Проводив его довольно сумрачным взглядом, Георгий Модестович поежился под своей кацавейкой и, запирая дверь, пробормотал: «Откуда он о папашином знакомце прослышал, о паучке мельковском?» и сердито фыркнул.

Дом спал, и поэтому шумной показалась группа молодых людей, спускавшихся по лестнице. Среди прочих были здесь и знакомые Павла: инженеры-угольщики, один из его однокашников, несколько девушек.

Они возвращались с вечеринки у Колывановых, соседей Расковаловых. Павла обступили.

– А мы надеялись увидеть у Колывановых вас и Валю Абасину.

– Мы не обещали Нине Андреевне быть.

– Нина Андреевна на вас сердита.

– Придется просить прощения.

– Павел Петрович, дорогой мой! – подхватил его под руку не совсем молодой человек, одетый так, что сразу было видно, что это артист, и действительно, это был артист оперы. – Решите наш спор единым словом: что это – вещь или не вещь?

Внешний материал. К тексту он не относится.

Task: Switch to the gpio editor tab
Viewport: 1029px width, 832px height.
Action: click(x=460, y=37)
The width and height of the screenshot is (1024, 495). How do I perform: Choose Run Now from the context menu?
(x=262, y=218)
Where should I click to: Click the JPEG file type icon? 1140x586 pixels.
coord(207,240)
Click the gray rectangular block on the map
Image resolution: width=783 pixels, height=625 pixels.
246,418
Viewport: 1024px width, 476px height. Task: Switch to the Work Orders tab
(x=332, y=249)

Из жилетного кармана он вынул большой, небрежно ограненный топаз. Подбросив камень на ладони, посмотрев на свет, Павел возвратил его хозяину.

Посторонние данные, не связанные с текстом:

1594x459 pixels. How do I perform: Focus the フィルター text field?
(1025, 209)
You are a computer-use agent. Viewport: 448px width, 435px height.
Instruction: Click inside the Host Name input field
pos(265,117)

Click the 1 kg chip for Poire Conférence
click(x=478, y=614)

– Стекло, – коротко определил он. Раздался взрыв хохота.

– Как стекло! – завопил артист. – Мне клялись, что это настоящий топаз! Я за него сто двадцать отдал!

– Вы заплатили не за камень, а за урок, – пошутил Павел. – Не покупайте камень с рук, наобум. Да вы не отчаивайтесь. Даже знаменитый Гумбольдт оказался простаком: какой-то екатеринбургский ловкач всучил ему стеклянные печатки за полноценные хрустальные.

– Вы подумайте, опять стекло! – горевал артист. – А я был так уверен…

В два прыжка Павел поднялся по лестнице к себе.